───── 本文抜粋 ─────

週初3月9日(月)の東京市場は、まさに波乱の幕開けとなった。新型コロナウイルスの世界的な蔓延だけがその原因ではない。

2019年10-12月国内実質GDP・2次速報値は前期比年率-7.1%と、1次速報値の同-6.3%からさらに下方修正となった。また、OPEC(石油輸出国機構)と非OPEC主要国で構成する「OPECプラス」が、サウジアラビアとロシアとの対立から減産合意に失敗したことを受けて、原油価格は一時30%以上急落した。湾岸戦争以来の下落幅だ。一方、同日には北朝鮮から弾道ミサイルとみられる飛翔体が発射された。北朝鮮によるミサイル発射は、今年に入って2回目である。

日本市場では、円が一時103円台半ばと3年4か月ぶりの円高水準に達している。また、日本国債10年利回りは-0.2%程度まで低下し、日本銀行の目標値の下限に達した。さらに、日経平均株価の下落幅は、寄り付き直後に1,000円近く急落し、2万円の水準を割り込んだ。

米国10年国債利回りは過去150年間見られなかった低水準

日本市場での円高、株高及び債券利回りの大幅低下といった傾向を増幅しているのが、米国での国債利回りの低下だ。米国10年国債利回りは0.5%程度まで低下し、米国30年国債利回りは一時1.0%を割り込んだ。

先週3月3日の米連邦準備制度理事会(FRB)による緊急利下げ直後は、それぞれ1.0%、1.5%程度の水準であったことから、わずか1週間足らずのうちに、それぞれ0.5%ポイントもの大幅低下が生じたのである。

こうした市場の動きは、もはや新型コロナウイル拡大による景気悪化懸念だけでは説明できないだろう。安全資産に資金が逃避する急激なリスク回避モード、あるいは危機モードに金融市場が入ったことを意味するのではないか。

米国の10年国債利回りは、過去150年程度の間は、1.0%の水準を下回ったことがなかった。この点を踏まえると、足もとでの0.5%程度が、いかに異例な歴史的低水準であるか分かる。

既に市場は向こう数か月のうちに米国での政策金利(FF金利の誘導目標)が0%近傍まで引き下げられると予想している。政策金利がその低水準から相当長い期間脱することができなくなる、との観測がなければ、このように低水準の10年国債利回りにはならないはずだ。

米国は「日本化」へ

さらなる政策金利の引き下げは、景気を刺激するどころか、金融機関の収益環境を悪化させること等を通じて逆に米国経済の潜在力を損ない、その結果、経済の低迷とゼロ金利状態が常態化してしまう、との観測が市場に織り込まれているのではないか。これはまさに日本銀行、あるいは日本経済が過去に辿った道なのであり、この点から米国は「日本化」しつつあると言えるのではないか。

─────

▶ 確認問題
1 – 東京市場をめぐる文章によると、米国10年国債利回りが過去150年程度の間に下回ったことがなかった水準は何%ですか？
2 – 東京市場をめぐる文章を、最後の文の後から書き継いでください。
資料は参照しなくてかまいません。

───── 提供資料 ─────

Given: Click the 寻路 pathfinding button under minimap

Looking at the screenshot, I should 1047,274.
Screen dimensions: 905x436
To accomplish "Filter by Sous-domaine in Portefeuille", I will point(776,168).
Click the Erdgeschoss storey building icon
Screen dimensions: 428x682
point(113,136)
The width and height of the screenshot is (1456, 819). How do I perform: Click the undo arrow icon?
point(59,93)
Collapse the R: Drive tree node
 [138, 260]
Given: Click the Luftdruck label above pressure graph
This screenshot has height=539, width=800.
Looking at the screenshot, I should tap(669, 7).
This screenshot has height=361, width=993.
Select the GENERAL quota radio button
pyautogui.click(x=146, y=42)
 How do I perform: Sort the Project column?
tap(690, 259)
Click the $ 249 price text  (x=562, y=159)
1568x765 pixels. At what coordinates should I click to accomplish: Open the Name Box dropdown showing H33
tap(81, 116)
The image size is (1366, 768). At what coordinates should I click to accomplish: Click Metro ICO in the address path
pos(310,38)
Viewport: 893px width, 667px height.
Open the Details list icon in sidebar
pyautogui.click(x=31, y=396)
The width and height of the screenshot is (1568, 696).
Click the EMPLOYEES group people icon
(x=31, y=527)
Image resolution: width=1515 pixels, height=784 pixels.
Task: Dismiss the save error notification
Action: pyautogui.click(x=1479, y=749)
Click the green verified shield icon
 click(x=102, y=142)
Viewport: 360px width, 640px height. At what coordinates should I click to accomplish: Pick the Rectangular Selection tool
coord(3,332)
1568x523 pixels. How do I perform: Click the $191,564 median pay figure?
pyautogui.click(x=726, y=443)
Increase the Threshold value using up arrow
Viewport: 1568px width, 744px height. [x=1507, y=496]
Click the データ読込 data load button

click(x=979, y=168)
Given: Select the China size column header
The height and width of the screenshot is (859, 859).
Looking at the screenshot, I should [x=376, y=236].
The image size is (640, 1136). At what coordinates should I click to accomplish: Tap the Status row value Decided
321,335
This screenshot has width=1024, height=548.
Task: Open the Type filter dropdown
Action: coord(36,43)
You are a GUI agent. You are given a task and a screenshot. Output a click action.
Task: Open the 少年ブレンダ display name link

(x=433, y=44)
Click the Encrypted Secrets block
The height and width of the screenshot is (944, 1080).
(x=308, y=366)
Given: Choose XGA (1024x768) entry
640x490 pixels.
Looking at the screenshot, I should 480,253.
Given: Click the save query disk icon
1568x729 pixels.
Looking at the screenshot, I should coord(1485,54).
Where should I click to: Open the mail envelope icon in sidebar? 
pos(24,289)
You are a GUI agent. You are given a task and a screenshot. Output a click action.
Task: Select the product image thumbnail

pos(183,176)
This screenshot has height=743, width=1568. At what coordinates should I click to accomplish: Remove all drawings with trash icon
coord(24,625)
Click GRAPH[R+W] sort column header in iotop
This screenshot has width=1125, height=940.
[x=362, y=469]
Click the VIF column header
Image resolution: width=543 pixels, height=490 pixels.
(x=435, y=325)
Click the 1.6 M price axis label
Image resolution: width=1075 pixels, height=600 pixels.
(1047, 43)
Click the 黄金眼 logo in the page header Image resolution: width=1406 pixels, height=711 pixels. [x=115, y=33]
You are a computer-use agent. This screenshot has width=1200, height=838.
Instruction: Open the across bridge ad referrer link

─────

▶ 各問の解答
1 – 1.0%

2 –
また、米国の国債利回りが急速に低下している背景には、FRBの利下げ観測に加えて、安全資産である国債への資金逃避、という傾向も反映されている。これは、同様に安全資産とされる金価格が急騰していることにも表れている。金融市場が警戒しているのは、新型コロナウイルス拡大による景気悪化懸念にとどまらず、それを引き金に、長らく過度の楽観論に支えられてきた金融市場の歪みの調整が一気に起こることへの強い警戒なのではないか。

世界経済自体には大きな不均衡はないが、債券市場を中心に大きな不均衡が形成されており、これが一気に調整すれば、金融市場の混乱、金融機関の経営不安などを通じて経済にも非常に大きな打撃となるだろう。この点から、当面は、債券市場のスプレッドの動きをとりわけ注視しておく必要がある。

日本銀行の追加緩和手段は政策金利の引下げ

さて、このように世界の金融市場が危機モードを強め、また日本銀行が懸念してきた円高の急進行が生じていることから、日本銀行が追加緩和の実施に追い込まれる可能性は、相応に高まってきたのではないか。3月18・19日の次回決定会合、あるいは、金融市場の混乱の程度によっては、それ以前の緊急会合で金融緩和が実施される可能性があるだろう。また、日米欧の国際協調緩和となる可能性もあり得るのではないか。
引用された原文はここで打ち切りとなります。